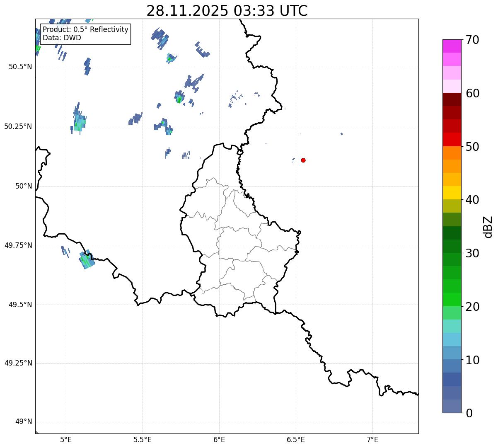Select the 7°E longitude axis label
The height and width of the screenshot is (448, 498).
click(372, 439)
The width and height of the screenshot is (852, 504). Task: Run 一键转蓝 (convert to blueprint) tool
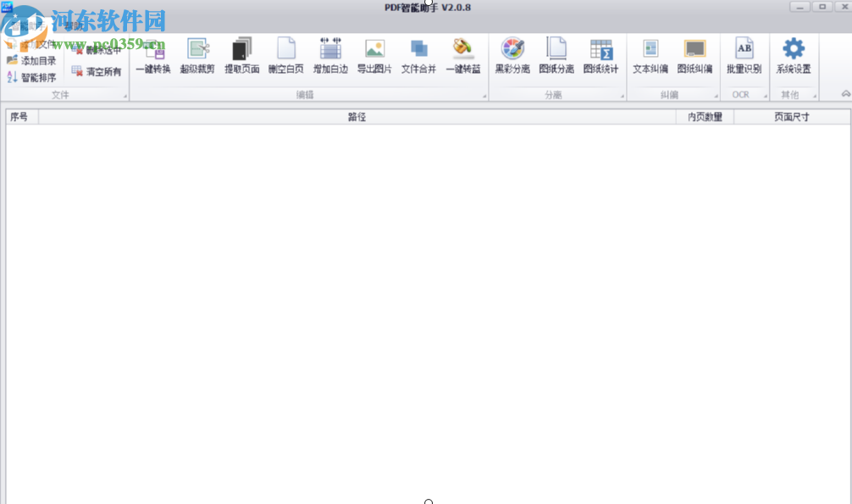pyautogui.click(x=462, y=56)
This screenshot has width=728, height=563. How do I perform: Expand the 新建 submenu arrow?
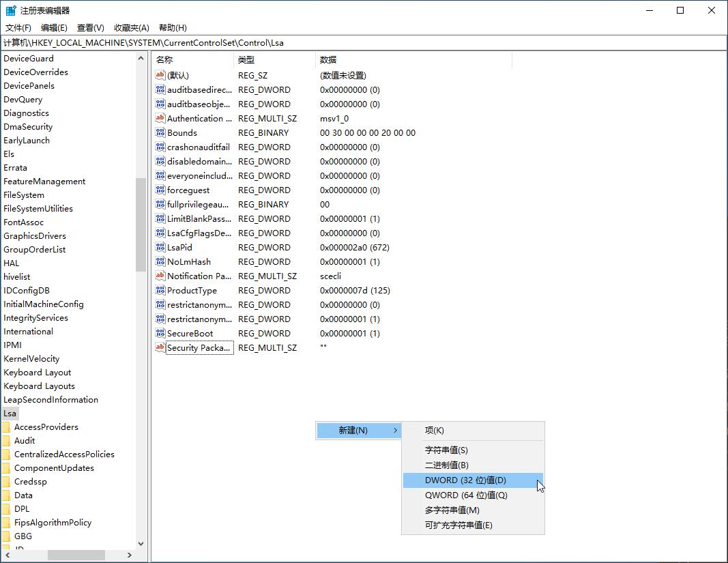pos(396,430)
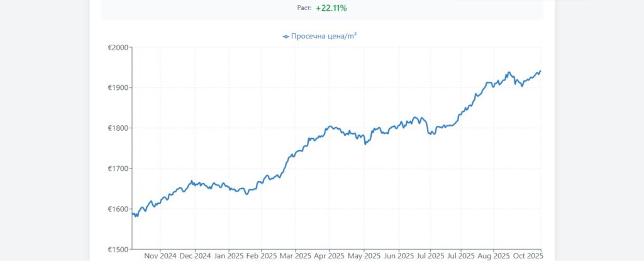Click the Aug 2025 x-axis label
Image resolution: width=644 pixels, height=266 pixels.
pos(494,257)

Task item:
What is needed is an exact repeat of the lines from the one containing "The width and" through the last line of the records above, both included, with pictures left out.

Written solution:
The width and height of the screenshot is (852, 504). Task: Run 一键转蓝 (convert to blueprint) tool
pyautogui.click(x=462, y=56)
This screenshot has width=728, height=563. How do I perform: Expand the 新建 submenu arrow?
pos(396,430)
Click the Aug 2025 x-axis label
Image resolution: width=644 pixels, height=266 pixels.
pos(494,257)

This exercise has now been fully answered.